In the meanwhile, the method I have observed towards those who have been brought before me as Christians is this: I asked them whether they were Christians; if they admitted it, I repeated the question twice, and threatened them with punishment; if they persisted, I ordered them to be at once punished: for I was persuaded, whatever the nature of their opinions might be, a contumacious and inflexible obstinacy certainly deserved correction.

There were others also brought before me possessed with the same infatuation, but being Roman citizens, I directed them to be sent to Rome. But this crime spreading (as is usually the case) while it was actually under prosecution, several instances of the same nature occurred.

An anonymous information was laid before me containing a charge against several persons, who upon examination denied they were Christians, or had ever been so.

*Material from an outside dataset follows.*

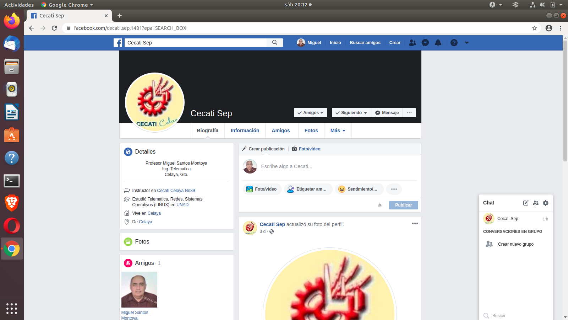Viewport: 568px width, 320px height.
Task: Open Messenger icon in Facebook header
Action: (425, 43)
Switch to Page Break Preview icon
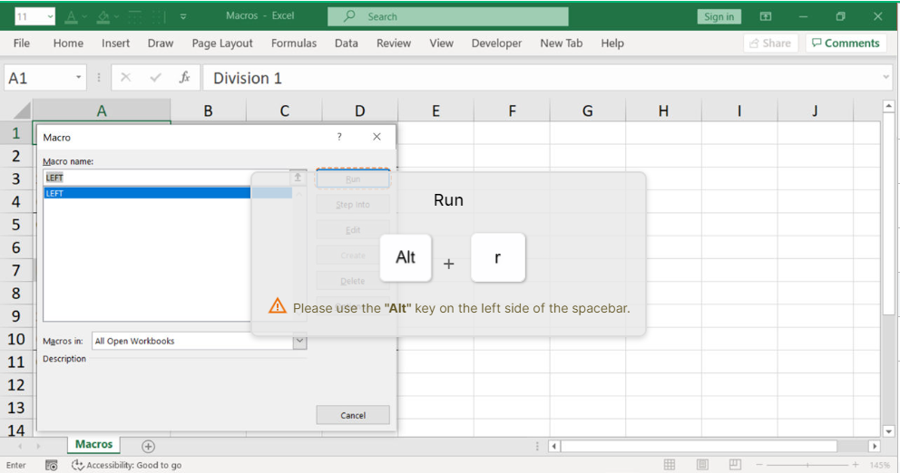900x473 pixels. point(733,465)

They repeated after me an invocation to the gods, and offered religious rites with wine and incense before your statue (which for that purpose I had ordered to be brought, together with those of the gods), and even reviled the name of Christ: whereas there is no forcing, it is said, those who are really Christians into any of these compliances: I thought it proper, therefore, to discharge them.

Some among those who were accused by a witness in person at first confessed themselves Christians, but immediately after denied it; the rest owned indeed that they had been of that number formerly, but had now (some above three, others more, and a few above twenty years ago) renounced that error.

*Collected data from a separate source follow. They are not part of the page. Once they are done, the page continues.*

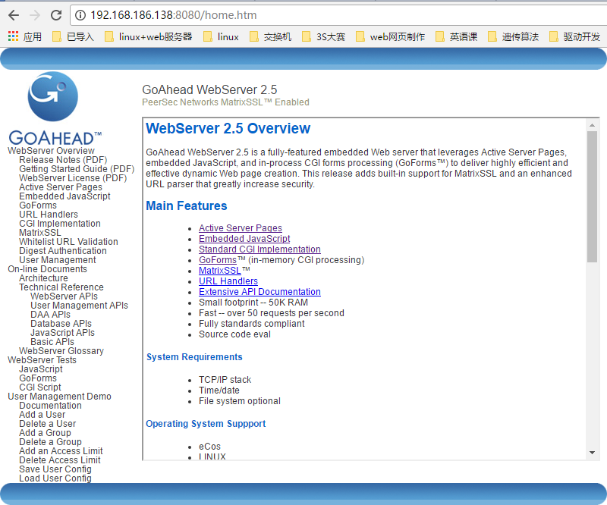
Task: Click the content frame scroll down arrow
Action: [x=593, y=453]
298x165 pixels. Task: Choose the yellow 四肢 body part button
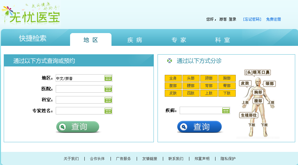pos(191,93)
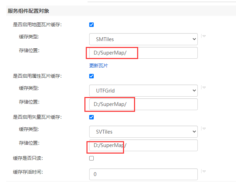This screenshot has height=185, width=236.
Task: Open the SVTiles cache type dropdown
Action: tap(143, 132)
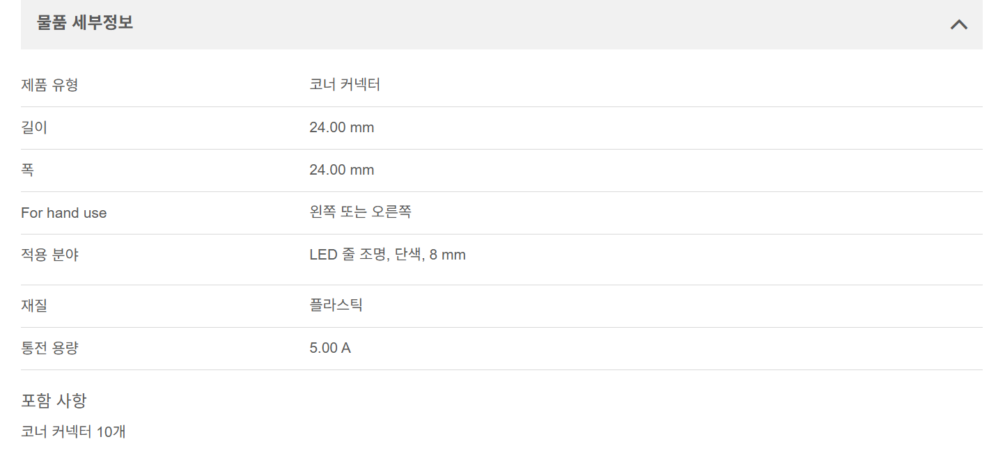Image resolution: width=1005 pixels, height=453 pixels.
Task: Click the 24.00 mm value for 폭
Action: click(341, 170)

They all worshipped your statue and the images of the gods, uttering imprecations at the same time against the name of Christ.

They affirmed the whole of their guilt, or their error, was, that they met on a stated day before it was light, and addressed a form of prayer to Christ, as to a divinity, binding themselves by a solemn oath, not for the purposes of any wicked design, but never to commit any fraud, theft, or adultery, never to falsify their word, nor deny a trust when they should be called upon to deliver it up; after which it was their custom to separate, and then reassemble, to eat in common a harmless meal.

From this custom, however, they desisted after the publication of my edict, by which, according to your commands, I forbade the meeting of any assemblies. After receiving this account, I judged it so much the more necessary to endeavor to extort the real truth, by putting two female slaves to the torture, who were said to officiate’ in their religious rites: but all I could discover was evidence of an absurd and extravagant superstition.

I deemed it expedient, therefore, to adjourn all further proceedings, in order to consult you.

For it appears to be a matter highly deserving your consideration, more especially as great numbers must be involved in the danger of these prosecutions, which have already extended, and are still likely to extend, to persons of all ranks and ages, and even of both sexes.

In fact, this contagious superstition is not confined to the cities only, but has spread its infection among the neighbouring villages and country. Nevertheless, it still seems possible to restrain its progress.

The temples, at least, which were once almost deserted, begin now to be frequented; and the sacred rites, after a long intermission, are again revived; while there is a general demand for the victims, which till lately found very few purchasers.

From all this it is easy to conjecture what numbers might be reclaimed if a general pardon were granted to those who shall repent of their error.

XCVIII

Trajan to Pliny

You have adopted the right course, my dearest Secundus, in investigating the charges against the Christians who were brought before you.

It is not possible to lay down any general rule for all such cases. Do not go out of your way to look for them.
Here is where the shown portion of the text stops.